Dangerous Games

Published on May 26, 2015

Don Jolly reviews Dangerous Games by Joseph P. Laycock

By Don Jolly

Dangerous Games: What the Moral Panic over Role-Playing Games Says About Play, Religion and Imagined Worlds. Joseph P. Laycock. University of California Press, 2015.

Sharpen a pencil and get out a piece of scratch paper. Get some dice from the Risk set in the hallway. Come back when you’re finished. I’m being serious about this. 

Ready?

First off, we need to figure out who you are, exactly. Pick up one of your dice and roll it. If it’s a one, two, or three, you’re male. Otherwise, female. Write this down. Give yourself a name. Your age is 30 plus four dice rolls — minimum 34, maximum 54. Write that down too.

Next, determine your profession. Roll another die. Roll a one, and you’re a private investigator. Two, a stay-at-home parent. Three, a preacher. You can pick your denomination. Four indicates you’re in law enforcement — either a police detective or an F.B.I. agent or some variety of administrator. Roll five and you’re a religious media personality — an evangelist who travels from church to church, giving lectures and distributing tracts. A roll of six means you have two professions — roll again, twice, re-rolling any additional sixes.
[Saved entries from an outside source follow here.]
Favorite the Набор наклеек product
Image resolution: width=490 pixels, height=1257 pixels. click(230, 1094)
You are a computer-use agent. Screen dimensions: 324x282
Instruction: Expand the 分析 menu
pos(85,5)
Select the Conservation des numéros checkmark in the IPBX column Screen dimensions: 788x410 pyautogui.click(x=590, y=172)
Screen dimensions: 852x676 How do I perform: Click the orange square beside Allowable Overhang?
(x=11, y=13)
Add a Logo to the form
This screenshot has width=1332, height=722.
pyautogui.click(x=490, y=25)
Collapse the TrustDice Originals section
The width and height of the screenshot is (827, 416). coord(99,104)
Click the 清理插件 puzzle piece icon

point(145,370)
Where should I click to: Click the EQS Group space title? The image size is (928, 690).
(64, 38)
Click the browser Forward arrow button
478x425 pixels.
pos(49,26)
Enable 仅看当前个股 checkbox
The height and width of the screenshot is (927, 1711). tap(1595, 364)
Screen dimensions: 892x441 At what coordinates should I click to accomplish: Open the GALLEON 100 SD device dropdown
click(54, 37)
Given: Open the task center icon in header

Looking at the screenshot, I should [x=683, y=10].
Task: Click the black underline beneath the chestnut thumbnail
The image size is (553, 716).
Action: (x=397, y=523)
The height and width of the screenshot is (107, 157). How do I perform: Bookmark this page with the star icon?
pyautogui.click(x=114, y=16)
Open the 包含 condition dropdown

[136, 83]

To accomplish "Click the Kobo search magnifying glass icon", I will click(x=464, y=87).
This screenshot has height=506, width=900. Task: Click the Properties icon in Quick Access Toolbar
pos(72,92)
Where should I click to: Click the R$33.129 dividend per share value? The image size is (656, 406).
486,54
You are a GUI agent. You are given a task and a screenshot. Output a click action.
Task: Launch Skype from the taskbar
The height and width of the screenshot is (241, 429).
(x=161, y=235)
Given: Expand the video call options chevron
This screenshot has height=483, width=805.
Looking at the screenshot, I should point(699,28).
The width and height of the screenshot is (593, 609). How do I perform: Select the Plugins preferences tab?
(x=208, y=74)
Now, let’s find out some of the details of your personality. To do this, you will need two dice you can tell apart — die “A” and die “B.” Maybe they’re different colors, or maybe you just roll the same die twice, taking the first result as “A” and the second as “B.”

Whatever your preference, roll the pair three times, recording the results like so: “A2B5, A5B1, A1B6.” Compare each of these results to the following list. Each roll reveals some new facet of your character. Write this information down, rolling again if you get any repeats.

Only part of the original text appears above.